A delegation from the County of Essex met recently with Ontario Minister of Health Sylvia Jones to discuss measures to help address systemic issues leading to ambulance offload delays in Windsor-Essex.
The delegation from the County of Essex included Warden Hilda MacDonald, Chief Administrative Officer Sandra Zwiers and Essex-Windsor EMS Chief Bruce Krauter. They met with Jones and Dr. Catherine Zahn, Deputy Minister of Health, at the Association of Municipalities of Ontario conference in London. They discussed the situation in Windsor-Essex and three measures that could help to alleviate systemic pressures locally:
1) Increased Funding for Primary and Urgent Care Clinics with Expanded Hours: Windsor-Essex has an extraordinarily high percentage – the highest in Ontario – of patients who arrive by ambulance at emergency rooms. The provincial average for June was 18 per cent and the average for each of our three hospitals was 38 per cent, 31 per cent and 23 per cent.

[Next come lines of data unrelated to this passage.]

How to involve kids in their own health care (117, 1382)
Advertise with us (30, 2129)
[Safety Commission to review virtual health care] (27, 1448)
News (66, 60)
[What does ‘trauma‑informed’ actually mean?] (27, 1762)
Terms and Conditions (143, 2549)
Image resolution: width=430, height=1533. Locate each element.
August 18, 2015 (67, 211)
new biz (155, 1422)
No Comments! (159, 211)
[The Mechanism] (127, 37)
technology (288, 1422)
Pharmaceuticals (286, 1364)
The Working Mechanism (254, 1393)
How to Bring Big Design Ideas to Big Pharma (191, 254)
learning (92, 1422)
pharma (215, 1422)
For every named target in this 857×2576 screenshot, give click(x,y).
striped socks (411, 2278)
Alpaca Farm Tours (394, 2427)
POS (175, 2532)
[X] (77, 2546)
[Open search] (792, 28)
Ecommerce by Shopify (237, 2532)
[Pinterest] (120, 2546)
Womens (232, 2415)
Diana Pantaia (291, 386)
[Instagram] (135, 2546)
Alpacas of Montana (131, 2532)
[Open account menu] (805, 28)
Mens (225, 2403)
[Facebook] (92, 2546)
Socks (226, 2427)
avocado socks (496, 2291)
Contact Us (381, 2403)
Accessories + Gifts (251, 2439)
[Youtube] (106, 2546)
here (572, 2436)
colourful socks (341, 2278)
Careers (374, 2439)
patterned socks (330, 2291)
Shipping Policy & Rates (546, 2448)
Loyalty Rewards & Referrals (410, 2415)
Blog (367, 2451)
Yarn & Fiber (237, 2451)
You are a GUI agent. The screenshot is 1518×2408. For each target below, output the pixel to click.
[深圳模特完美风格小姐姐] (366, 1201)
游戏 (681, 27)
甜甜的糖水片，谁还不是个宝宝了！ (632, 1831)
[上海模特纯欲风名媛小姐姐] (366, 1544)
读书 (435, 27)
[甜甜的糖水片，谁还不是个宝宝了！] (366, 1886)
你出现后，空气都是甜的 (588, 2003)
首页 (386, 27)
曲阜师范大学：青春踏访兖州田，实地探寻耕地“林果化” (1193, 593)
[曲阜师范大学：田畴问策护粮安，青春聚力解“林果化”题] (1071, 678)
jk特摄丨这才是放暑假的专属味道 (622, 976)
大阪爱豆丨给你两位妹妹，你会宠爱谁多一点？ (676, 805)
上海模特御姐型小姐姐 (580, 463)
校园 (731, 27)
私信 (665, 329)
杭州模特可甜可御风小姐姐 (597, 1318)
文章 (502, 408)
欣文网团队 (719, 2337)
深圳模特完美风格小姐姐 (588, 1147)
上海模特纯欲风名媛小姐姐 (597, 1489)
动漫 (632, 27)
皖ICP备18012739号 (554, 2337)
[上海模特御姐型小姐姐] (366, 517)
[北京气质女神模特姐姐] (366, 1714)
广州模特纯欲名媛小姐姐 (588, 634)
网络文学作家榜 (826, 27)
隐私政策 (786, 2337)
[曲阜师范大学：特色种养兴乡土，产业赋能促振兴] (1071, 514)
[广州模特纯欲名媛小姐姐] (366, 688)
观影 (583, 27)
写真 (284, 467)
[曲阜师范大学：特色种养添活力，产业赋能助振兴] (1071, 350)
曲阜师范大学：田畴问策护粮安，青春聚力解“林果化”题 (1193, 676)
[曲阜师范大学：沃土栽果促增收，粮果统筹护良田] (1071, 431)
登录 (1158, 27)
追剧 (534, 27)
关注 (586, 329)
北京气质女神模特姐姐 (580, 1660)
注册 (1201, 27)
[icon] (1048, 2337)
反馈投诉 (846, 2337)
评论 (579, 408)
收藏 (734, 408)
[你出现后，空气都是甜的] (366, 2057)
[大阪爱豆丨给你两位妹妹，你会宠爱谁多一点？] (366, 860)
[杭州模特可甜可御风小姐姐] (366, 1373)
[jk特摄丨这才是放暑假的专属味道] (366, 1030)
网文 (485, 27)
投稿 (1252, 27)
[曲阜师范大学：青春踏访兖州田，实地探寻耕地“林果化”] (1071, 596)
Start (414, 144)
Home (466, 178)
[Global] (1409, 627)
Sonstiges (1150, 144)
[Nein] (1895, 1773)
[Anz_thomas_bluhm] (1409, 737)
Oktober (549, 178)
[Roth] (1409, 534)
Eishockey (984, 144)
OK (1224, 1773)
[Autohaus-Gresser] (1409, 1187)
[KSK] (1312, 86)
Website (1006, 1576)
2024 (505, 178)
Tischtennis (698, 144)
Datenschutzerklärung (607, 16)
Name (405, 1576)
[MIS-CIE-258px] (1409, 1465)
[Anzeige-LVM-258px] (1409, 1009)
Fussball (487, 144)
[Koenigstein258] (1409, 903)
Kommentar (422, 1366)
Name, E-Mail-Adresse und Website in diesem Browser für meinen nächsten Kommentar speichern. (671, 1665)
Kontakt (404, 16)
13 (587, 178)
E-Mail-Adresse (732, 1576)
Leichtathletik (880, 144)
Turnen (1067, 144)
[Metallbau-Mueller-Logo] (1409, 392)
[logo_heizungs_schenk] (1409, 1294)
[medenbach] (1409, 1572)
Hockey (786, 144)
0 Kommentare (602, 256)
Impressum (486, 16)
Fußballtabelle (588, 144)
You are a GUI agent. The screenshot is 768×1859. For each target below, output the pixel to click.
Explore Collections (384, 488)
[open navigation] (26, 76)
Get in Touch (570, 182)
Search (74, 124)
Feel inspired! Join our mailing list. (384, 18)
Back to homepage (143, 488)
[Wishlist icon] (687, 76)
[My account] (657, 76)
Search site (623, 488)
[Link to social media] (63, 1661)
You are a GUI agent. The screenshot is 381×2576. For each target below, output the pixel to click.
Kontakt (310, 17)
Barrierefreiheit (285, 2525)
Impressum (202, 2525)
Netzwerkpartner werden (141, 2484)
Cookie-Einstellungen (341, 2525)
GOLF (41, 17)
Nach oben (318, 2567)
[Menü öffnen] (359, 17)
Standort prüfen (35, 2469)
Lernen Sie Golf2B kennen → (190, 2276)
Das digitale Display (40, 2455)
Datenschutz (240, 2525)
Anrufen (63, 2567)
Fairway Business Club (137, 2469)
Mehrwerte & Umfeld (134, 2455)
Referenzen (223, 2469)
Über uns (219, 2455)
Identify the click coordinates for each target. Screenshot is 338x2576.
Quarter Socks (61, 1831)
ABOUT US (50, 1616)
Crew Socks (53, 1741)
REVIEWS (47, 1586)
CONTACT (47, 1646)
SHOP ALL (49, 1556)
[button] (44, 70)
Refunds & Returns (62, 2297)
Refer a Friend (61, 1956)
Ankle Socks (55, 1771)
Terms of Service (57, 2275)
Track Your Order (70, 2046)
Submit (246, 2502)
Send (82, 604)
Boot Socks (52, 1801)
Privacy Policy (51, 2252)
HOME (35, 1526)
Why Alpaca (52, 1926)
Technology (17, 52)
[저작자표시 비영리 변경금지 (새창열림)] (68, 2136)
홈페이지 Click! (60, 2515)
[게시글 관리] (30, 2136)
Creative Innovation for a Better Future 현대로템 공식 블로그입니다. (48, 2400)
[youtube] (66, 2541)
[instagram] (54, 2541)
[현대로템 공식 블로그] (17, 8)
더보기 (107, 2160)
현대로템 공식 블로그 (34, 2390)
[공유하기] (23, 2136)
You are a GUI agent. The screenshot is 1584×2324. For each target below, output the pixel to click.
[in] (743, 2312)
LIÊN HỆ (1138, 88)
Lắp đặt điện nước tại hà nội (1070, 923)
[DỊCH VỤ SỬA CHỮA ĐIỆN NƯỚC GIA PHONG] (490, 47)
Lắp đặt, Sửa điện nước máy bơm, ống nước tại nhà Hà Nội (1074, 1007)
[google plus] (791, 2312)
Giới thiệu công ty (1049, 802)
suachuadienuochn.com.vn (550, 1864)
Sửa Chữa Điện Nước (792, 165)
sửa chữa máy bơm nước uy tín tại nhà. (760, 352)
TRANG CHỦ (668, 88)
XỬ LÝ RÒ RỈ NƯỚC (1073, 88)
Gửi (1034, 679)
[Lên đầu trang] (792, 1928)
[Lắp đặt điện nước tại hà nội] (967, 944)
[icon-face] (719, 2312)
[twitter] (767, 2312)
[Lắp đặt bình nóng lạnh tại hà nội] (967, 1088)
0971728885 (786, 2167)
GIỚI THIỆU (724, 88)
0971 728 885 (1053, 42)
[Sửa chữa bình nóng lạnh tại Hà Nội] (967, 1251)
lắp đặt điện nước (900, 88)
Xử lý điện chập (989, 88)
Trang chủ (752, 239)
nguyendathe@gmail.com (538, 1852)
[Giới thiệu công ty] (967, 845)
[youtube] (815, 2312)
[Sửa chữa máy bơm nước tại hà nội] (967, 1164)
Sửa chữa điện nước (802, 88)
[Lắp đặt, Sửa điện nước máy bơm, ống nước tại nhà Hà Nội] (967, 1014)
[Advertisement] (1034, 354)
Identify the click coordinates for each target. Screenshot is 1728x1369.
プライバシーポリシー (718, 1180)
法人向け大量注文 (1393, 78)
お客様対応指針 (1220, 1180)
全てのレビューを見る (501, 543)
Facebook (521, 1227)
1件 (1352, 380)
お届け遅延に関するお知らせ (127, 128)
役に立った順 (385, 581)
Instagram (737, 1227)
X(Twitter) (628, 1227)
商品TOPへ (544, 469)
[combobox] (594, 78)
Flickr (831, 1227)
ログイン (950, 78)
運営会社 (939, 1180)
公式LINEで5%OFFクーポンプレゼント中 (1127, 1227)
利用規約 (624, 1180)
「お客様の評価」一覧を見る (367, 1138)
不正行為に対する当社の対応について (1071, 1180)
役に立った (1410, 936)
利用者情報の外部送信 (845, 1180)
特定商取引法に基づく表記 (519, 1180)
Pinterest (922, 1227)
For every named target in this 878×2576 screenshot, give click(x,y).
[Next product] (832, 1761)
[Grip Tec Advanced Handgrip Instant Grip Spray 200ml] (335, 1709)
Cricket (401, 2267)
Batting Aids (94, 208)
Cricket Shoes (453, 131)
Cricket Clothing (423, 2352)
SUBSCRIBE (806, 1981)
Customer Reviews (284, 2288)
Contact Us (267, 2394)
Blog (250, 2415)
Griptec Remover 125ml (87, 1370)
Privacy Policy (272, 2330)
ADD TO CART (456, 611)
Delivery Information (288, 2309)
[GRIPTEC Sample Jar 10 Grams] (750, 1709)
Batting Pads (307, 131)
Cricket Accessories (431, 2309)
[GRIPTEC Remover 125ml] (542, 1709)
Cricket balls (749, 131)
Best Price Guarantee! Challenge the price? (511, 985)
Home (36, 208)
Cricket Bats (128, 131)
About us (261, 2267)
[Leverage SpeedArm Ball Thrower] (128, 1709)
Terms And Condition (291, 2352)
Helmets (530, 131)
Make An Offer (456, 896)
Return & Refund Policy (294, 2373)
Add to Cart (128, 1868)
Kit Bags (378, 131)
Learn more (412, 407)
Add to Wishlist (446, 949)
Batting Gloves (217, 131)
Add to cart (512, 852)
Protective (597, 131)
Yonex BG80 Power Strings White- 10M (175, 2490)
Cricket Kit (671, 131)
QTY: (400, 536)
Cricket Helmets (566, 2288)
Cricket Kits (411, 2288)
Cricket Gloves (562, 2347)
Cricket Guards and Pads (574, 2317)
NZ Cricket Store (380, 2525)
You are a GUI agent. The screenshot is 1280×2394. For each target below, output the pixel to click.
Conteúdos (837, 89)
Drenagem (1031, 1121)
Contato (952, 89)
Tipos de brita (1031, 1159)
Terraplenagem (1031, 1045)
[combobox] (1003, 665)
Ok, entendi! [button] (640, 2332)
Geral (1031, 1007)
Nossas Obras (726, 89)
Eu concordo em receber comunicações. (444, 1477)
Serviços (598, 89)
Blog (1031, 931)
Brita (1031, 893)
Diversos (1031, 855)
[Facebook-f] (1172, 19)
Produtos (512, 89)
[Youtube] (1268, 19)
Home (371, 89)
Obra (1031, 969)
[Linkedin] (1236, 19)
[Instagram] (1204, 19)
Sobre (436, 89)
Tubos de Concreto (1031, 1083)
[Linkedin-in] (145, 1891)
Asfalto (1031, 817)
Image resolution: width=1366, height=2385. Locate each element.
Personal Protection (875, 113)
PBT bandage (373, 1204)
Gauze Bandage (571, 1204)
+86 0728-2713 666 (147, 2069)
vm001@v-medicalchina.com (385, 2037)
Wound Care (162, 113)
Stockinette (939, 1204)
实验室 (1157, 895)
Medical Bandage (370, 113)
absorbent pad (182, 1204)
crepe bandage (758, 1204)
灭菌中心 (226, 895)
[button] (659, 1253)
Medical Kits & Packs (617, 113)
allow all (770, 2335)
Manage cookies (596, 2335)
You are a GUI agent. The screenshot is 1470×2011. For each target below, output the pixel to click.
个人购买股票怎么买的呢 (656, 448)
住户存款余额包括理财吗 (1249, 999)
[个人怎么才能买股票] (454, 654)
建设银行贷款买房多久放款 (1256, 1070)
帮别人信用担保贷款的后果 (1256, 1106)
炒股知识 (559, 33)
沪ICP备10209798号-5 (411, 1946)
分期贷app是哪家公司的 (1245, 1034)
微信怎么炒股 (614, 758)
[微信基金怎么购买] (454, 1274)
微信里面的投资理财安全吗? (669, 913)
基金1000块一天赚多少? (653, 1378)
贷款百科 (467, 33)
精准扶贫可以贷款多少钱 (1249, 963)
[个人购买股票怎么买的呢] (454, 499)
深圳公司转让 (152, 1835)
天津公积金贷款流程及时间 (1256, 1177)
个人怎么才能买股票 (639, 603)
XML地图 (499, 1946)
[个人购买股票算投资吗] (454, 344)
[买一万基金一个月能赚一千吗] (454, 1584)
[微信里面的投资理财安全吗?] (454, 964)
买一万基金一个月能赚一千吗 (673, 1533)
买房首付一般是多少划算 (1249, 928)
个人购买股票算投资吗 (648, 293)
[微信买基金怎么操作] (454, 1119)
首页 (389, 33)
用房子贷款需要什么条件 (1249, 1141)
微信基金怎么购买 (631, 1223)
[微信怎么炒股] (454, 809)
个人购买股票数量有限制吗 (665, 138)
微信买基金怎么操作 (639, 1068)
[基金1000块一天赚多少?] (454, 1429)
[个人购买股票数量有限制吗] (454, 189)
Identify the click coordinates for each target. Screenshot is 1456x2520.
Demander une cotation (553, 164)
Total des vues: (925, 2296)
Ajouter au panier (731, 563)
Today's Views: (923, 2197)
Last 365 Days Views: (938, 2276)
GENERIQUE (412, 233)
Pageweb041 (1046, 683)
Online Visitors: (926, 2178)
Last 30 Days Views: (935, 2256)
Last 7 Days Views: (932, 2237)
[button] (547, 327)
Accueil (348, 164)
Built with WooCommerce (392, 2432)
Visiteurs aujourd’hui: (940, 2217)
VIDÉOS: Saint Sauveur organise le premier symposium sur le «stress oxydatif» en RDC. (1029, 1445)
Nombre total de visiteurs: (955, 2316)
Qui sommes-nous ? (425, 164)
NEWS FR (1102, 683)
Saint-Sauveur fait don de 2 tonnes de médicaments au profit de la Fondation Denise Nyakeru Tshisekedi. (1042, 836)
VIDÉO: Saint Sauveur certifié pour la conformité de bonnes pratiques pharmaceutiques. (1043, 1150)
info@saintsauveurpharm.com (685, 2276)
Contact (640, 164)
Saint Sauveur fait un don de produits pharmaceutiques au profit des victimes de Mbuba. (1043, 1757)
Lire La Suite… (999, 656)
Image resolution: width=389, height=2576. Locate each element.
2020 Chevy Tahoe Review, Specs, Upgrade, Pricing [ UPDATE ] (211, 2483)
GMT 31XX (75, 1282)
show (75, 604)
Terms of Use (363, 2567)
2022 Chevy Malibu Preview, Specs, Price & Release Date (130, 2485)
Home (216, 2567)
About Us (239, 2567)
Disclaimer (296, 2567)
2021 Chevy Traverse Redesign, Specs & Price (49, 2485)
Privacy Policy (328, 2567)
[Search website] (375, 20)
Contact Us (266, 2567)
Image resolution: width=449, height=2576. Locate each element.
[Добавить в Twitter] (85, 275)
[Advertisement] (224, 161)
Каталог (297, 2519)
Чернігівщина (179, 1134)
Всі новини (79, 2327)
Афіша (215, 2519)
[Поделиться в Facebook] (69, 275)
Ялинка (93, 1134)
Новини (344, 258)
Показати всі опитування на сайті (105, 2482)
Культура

2) Increased Funding for Physician Recruitment: More than 32,000 people in Windsor-Essex are without a family doctor and nearly 50 per cent of those people live in neighbourhoods with the lowest average incomes. More family doctors would help reduce the volume of 911 calls and improve local health care.
3) Place a Patient Navigator in the Central Ambulance Communications Centre: The first two measures would help reduce 911 calls and a Patient Navigator would help divert low acuity calls from emergency rooms. A pilot project in the Niagara region has proved successful and would likewise prove effective in Windsor-Essex, which has a proven track record of embracing innovative solutions.
In a report to Council, Zwiers praised Jones for being “highly engaged and knowledgeable” about the issues facing Essex-Windsor EMS and said the minister “committed to continuing to work together with the County of Essex to resolve systemic issues facing our healthcare system.”